Skip to content

53 million year old scorpionfly fossil found in B.C.

The discovery adds to Canada and Russia’s geographical link after similar fossil found in Pacific-coastal Russia.
11285638_web1_VCR500466504
(Canadian Press)

It seems Canada and Russia have a prehistoric connection of the “beautiful” kind involving a 53-million-year-old insect fossil called a scorpionfly.

Paleoentomologist Bruce Archibald of Simon Fraser University and the Royal BC Museum says the discovery in British Columbia’s McAbee fossil beds is strikingly similar to fossils of the same age from Pacific-coastal Russia.

A previous connection between the two countries’ Pacific regions has been seen in the same area near Cache Creek, B.C., through fossilized plants and animals.
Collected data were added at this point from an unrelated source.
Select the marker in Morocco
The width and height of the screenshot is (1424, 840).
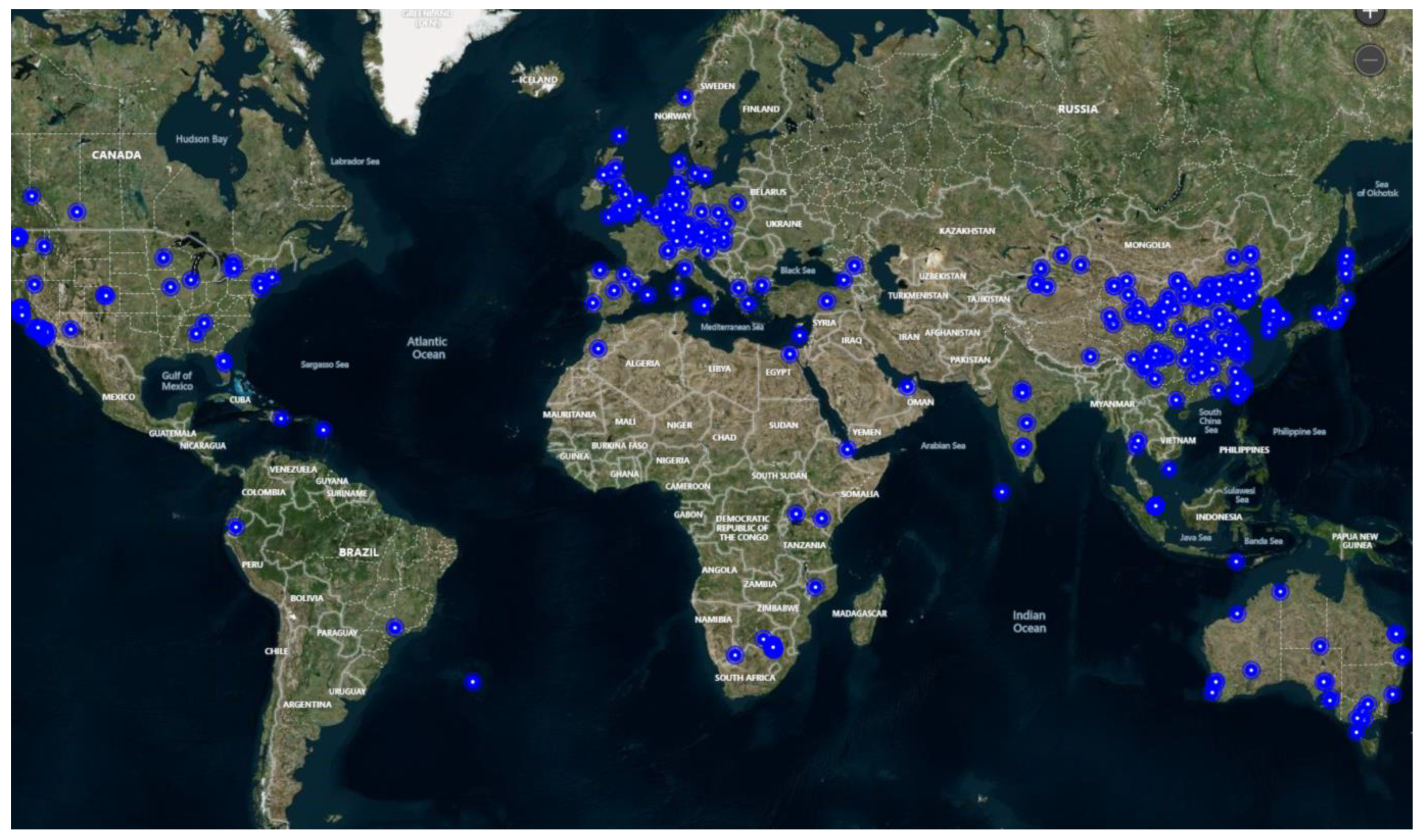click(x=598, y=349)
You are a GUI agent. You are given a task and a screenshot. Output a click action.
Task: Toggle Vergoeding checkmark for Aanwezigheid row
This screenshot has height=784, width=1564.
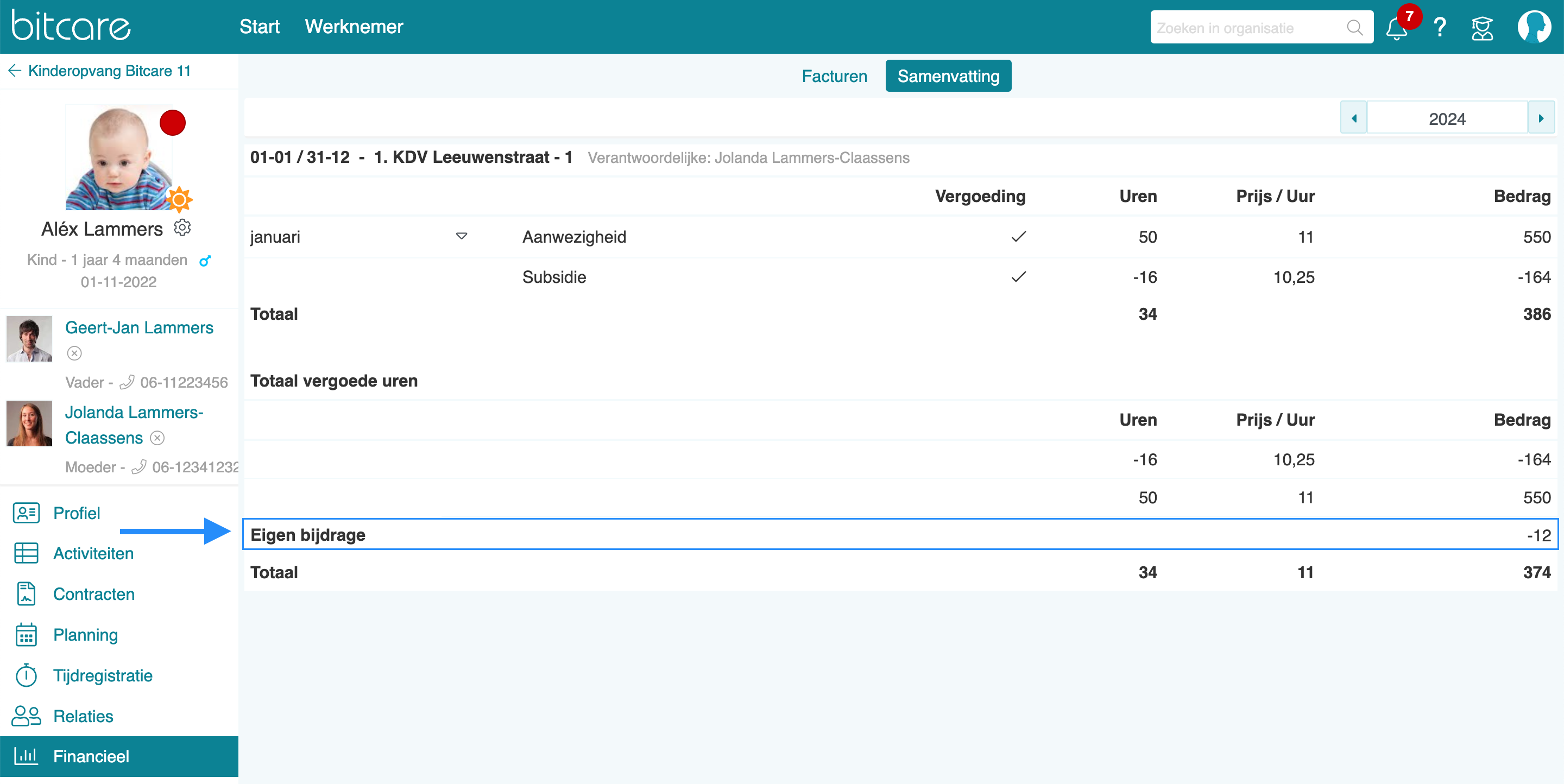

Archibald says his identification of the new, colourfully winged species of scorpionfly found at the protected heritage site is another example of Canada and Russia’s ancient geographical link, before the continents split apart.

The related Russian scorpionfly was identified in 1974 by a researcher who now works at the Russian Academy of Sciences in Moscow and is Archibald’s co-author on an article published online in The Canadian Entomologist.

The article also features the discovery of another scorpionfly species found by an amateur in fossil collecting near Princeton, B.C.